Researchers spent two months this summer high in the Peruvian Andes and brought back two cores, the longest ever drilled from ice fields in the tropics.
Ohio State glaciologist Lonnie Thompson said that this latest expedition focused on a yet-to-be-named ice field 5,364 meters (17,598 feet) above sea level in the Cordillera Blanca mountain range.
The researchers hiked to a col, or saddle, between two adjacent peaks -- Hualcαn and Copa -- set up camp and used a ground sensing radar to map the ice depths across the glacier . They then drilled two cores through the thickest part of the ancient ice to bedrock, capturing the entire climate record at this site.
One of the cores measured 196 meters (643 feet) while the other totaled 189 meters (620 feet). Thompson said that the initial visual inspection of the cores showed that they contained a number of insects and plant materials that may have blown up onto the glacier from the Amazon Basin.
"I've never seen so many of what appear to be plants and insects in any of the ice cores we've previously drilled," he said. "We should be able to identify them and use carbon-14 to date them.
"This will help us determine the age of the ice in the core. These cores also contain very distinct bubble-free, or clear, ice near the bottom which suggests very warm conditions in the past. The cores only arrived back to the freezers at OSU a few weeks ago so we have lots of work to do."
Thompson, a professor of earth sciences at Ohio State and research scientist at the Byrd Polar Research Center, said that his team did a preliminary analysis for oxygen isotopes and dust particles from a 10-meter (33-foot) section of the core. These results confirmed that the core contains an annually resolvable record of the climate conditions at the site.
The ratio of oxygen isotopes in the ice allows researchers to determine whether temperatures were warmer or cooler when the snow that eventually turned to ice was deposited on the glacier. The dust content gives scientists clues about the rate of precipitation at the site.

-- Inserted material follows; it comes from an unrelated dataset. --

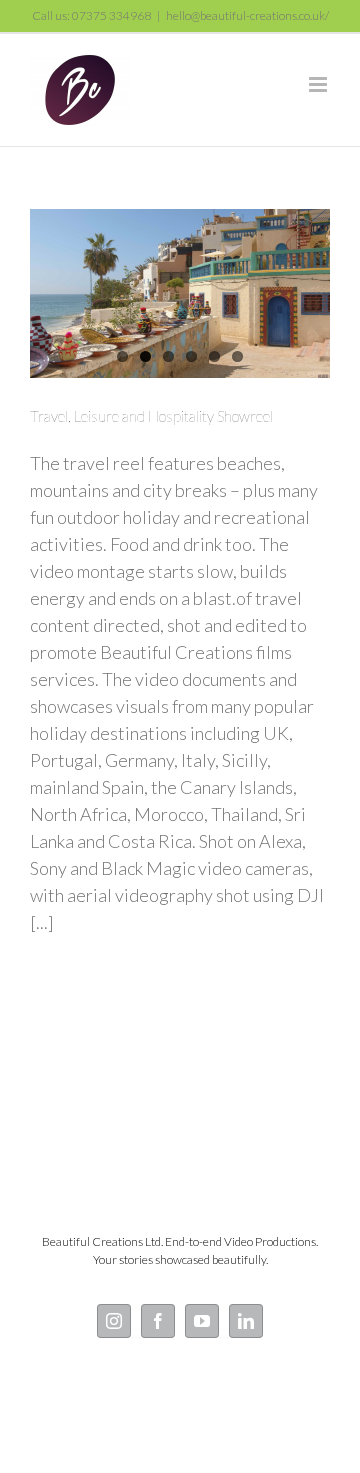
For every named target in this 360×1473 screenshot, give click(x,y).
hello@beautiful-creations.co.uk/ (247, 15)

"This was the last opportunity anyone will have to drill at this site," Thompson said . "The warming temperatures there cause melting that compromises the quality of records preserved in the ice. Any future drilling efforts will have to be at colder, and higher, elevations to minimize the impact of melting that can obscure the climate record. Unfortunately there are very few good drill sites above 5364 meters (17,598) in the Cordillera Blanca."
The Paleoclimate Program of the National Science Foundation provided much of the support for this research project, along with the Ohio State University Climate, Water and Carbon program.